The credit constraint is that standalone finances are not fully self-funding. Free cash flow after capital expenditure was negative from 2022 to 2024, and consolidated interest-bearing debt increased to CNY523.075bn at end-2024. Interest-bearing debt due within one year exceeded operating cash flow, and CNY61.8bn of corporate credit bonds was scheduled for maturity or put redemption during 2025. These items are expected to be manageable through normal market access, but they should not be dismissed until the 2025 audited corporate bond annual report, the handling of 2025 maturities and put redemptions, short-term debt from 2026 onward, and unused bank facilities are officially verified.

For bond investors, the most important point is to assess CSG as a strong government-related grid issuer, while not shortcutting that assessment into treating it as Chinese government-guaranteed debt. At the issuer level, it appears to be a strong quasi-sovereign credit that supports the credit-risk assessment of existing holdings. However, relative value and add decisions require verification of the issuer, guarantee, keepwell, SBLC, governing law, cross-default, negative pledge and market spread of each SOPOWZ bond. In the next update, the focus should be on whether the structure in which the investment burden exceeds operating cash flow persists, and whether recovery through tariffs and allowed revenue can contain debt growth.

13. Short Summary & Conclusion

China Southern Power Grid is a Chinese central SOE grid company responsible for grid investment and operation in the five southern provinces and regions of Guangdong, Guangxi, Yunnan, Guizhou and Hainan. It should be viewed as a quasi-sovereign utility issuer embedded in power security for the southern region, west-to-east power transmission, and Hong Kong, Macao and Greater Mekong connectivity. SASAC control, the indispensability of regional power supply, the regulated tariff framework, the domestic AAA rating, and access to the bank and bond markets strongly support credit quality. At the same time, as of 2024, interest-bearing debt was rising, short-term maturities were large, and free cash flow after capital expenditure had been negative for multiple years.
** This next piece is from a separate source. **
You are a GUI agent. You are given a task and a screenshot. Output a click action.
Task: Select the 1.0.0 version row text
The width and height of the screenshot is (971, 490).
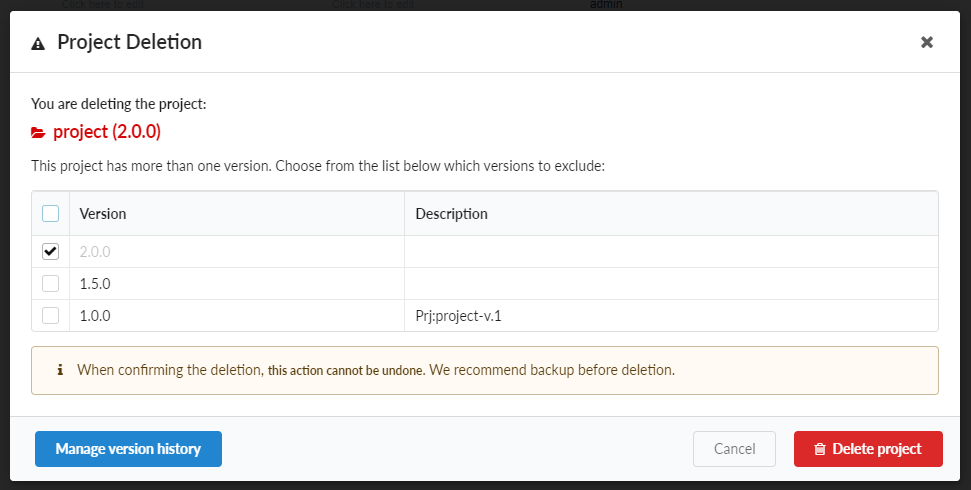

Investors need to recognise CSG’s strong government-related credit while verifying the 2025 audited financials, the handling of 2025 maturities, the practical operation of transmission and distribution tariffs, and the guarantee, keepwell, SBLC and other terms of individual SOPOWZ bonds.

14. Sources

Primary company and regulatory sources

Rating and market-context sources

Internal data and working files

15. Unverified / Pending

  1. The 2025 audited corporate bond annual report, 2025 audited financials, and 2025 interim financials were not obtained for this report. In the next update, CNINFO, SSE, ChinaMoney, Shanghai Clearing and CSG’s official website should be checked again.
  2. The actual handling of the CNY61.8bn of corporate credit bonds that, as of end-2024, were scheduled for maturity or put redemption between May and December 2025 remains unverified, including redemption, put exercise, refinancing, new issuance, or maturity extension.
  3. The issuer, guarantor, parent guarantee, keepwell, SBLC, EIPU, cross-default, negative pledge, change-of-control, governing law, tax and listing market of individual SOPOWZ bonds are unverified. The prospectus or final terms need to be checked before investing in individual bonds.
  4. The latest full issuer reports from S&P, Fitch and Moody’s have not been obtained. This report partly relies on public tables, search results, secondary sources and the company profile. Rating triggers, liquidity assessment and details of government support assessment should be confirmed in the next update.
  5. Province-level allowed revenue, under- or over-recovery, the regulatory asset base, timing of tariff reflection for investments, and details of system operation costs are unverified.
  6. Unused bank facilities, committed lines, hedging of foreign-currency debt, foreign-currency liquidity, and fund-transfer restrictions at offshore subsidiaries are unverified.
  7. Live bond prices, yields, OAS, Z-spreads, CDS, and spread comparisons with same-tenor Chinese sovereign, policy bank, State Grid and central SOE power generation bonds are unverified, and this report does not judge whether the bonds are cheap or expensive.